Non-amortizable intangibles increased by $842 million during the three
months ended September 30, 2003, primarily due to the estimated value of
intangibles from the Wella acquisition. These estimated allocations of the
Wella purchase price to specific assets acquired, including identifiable
intangibles, are subject to revision based on the final determination of
fair values.

6. Pro Forma Stock-Based Compensation - The Company has stock-based
compensation plans under which stock options are granted to key managers
and directors at the market price on the date of grant. Grants were issued
during the three months ended September 30, 2003 under stock-based
compensation plans approved by shareholders in 2001. In prior years, the
majority of grants to key managers were issued in the quarter ended
September 30. The Company will issue the fiscal 2004 key manager grants in
the quarter ended March 31, 2004. Grants issued since September 2002 are
vested after three years and have a ten-year life. Grants issued from 1999
through 2002 are fully exercisable after three years and have a
fifteen-year life. The Company also makes other grants to employees, for
which vesting terms and option lives differ.

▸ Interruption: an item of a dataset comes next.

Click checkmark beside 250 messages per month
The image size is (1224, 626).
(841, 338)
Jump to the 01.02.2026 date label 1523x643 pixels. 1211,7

Pursuant to SFAS No. 123, "Accounting for Stock-Based Compensation," the
Company has elected to account for its employee stock option plans under
APB Opinion No. 25, "Accounting for Stock Issued to Employees," which
recognizes expense based on the intrinsic value at date of grant. As stock
options have been issued with exercise prices equal to the market value of
the underlying shares on the grant date, no compensation cost has resulted.
Had compensation cost for all options granted been determined based on the
fair value at grant date consistent with SFAS No. 123, the Company's net
earnings and earnings per share would have been as follows:

Three Months Ended
September 30
-------------------
2003 2002
-------- --------
Net earnings
As reported $ 1,761 $ 1,464
Pro forma adjustments (82) (104)
Pro forma 1,679 1,360
-------- --------
Net earnings per common share
Basic
As reported $ 1.33 $ 1.10
Pro forma adjustments (0.06) (0.08)
Pro forma 1.27 1.02
Diluted
As reported 1.26 1.04
Pro forma adjustments (0.06) (0.07)
Pro forma 1.20 0.97
-------- --------



The assumptions used to calculate the fair value of options granted are
evaluated and revised, as necessary, to reflect market conditions and
experience.

7. Guarantees - In conjunction with certain transactions, primarily
divestitures, the Company may provide routine indemnifications (e.g.,
retention of previously existing environmental, tax and employee
liabilities) whose terms range in duration and often are not explicitly
defined. Where appropriate, an obligation for such indemnifications is
recorded as a liability. Generally, a maximum obligation is not explicitly
stated. Because the obligated amounts of these types of indemnifications
often are not explicitly stated, the overall maximum amount of the
obligation under such indemnifications cannot be reasonably estimated.
Other than obligations recorded as liabilities at the time of divestiture,
historically the Company has not made significant payments for these
indemnifications.

The Company has entered into several multi-year service contracts for
services estimated at $3.6 billion. The biggest of these went into effect
during the quarter ended September 30, 2003, while the remainder will go
into effect in future periods.

8. Other New Pronouncements - In January 2003, the FASB issued FASB
Interpretation No. 46, "Consolidation of Variable Interest Entities," which
addresses consolidation by a business of variable interest entities in
which it is the primary beneficiary. In October 2003, the FASB deferred the
effective date of FIN 46 to interim periods ending after December 15, 2003
in order to address a number of interpretation and implementation issues.
The Company does not expect the adoption of the final interpretation to
have a material impact on its financial statements.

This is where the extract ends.